━━ Information ━━

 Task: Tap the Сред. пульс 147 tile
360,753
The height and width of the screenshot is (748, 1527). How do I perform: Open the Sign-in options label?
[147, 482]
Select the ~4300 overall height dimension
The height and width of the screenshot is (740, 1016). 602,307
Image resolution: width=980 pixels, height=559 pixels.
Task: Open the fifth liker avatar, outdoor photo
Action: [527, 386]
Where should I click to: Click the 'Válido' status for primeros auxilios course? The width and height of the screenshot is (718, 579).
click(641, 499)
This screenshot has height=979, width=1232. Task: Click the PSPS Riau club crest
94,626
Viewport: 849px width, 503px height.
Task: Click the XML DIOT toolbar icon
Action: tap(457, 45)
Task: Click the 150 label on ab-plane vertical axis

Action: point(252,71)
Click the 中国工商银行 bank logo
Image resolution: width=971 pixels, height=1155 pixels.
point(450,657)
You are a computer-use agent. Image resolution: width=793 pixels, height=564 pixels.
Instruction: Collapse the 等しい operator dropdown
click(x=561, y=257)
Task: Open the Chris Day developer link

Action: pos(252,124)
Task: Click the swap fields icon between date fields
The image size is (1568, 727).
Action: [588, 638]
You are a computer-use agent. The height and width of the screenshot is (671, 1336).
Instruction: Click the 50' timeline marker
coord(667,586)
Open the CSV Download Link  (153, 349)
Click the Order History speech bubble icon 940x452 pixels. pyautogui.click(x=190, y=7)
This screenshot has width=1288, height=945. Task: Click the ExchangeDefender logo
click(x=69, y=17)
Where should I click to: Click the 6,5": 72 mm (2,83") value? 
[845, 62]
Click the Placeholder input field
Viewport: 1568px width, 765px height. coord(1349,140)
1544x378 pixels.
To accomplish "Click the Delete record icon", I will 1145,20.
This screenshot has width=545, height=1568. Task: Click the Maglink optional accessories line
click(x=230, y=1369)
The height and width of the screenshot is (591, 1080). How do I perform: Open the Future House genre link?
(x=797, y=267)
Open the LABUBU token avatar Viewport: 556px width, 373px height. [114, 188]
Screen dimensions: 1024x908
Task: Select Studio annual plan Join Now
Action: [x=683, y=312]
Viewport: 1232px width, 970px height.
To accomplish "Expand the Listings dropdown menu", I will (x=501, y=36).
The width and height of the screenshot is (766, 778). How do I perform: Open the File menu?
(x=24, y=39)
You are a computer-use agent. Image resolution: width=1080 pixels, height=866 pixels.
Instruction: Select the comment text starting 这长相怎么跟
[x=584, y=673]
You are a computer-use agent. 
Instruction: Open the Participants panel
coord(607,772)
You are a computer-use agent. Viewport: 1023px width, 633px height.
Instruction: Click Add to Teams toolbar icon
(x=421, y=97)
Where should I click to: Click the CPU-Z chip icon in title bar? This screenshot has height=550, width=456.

━━━

Exercise description: Set down nothing but the lines from the one containing "Instruction: Click Add to Teams toolbar icon" through the end of the entries above, exactly as written, both ends counted.

Final answer:
Instruction: Click Add to Teams toolbar icon
(x=421, y=97)
Where should I click to: Click the CPU-Z chip icon in title bar? This screenshot has height=550, width=456.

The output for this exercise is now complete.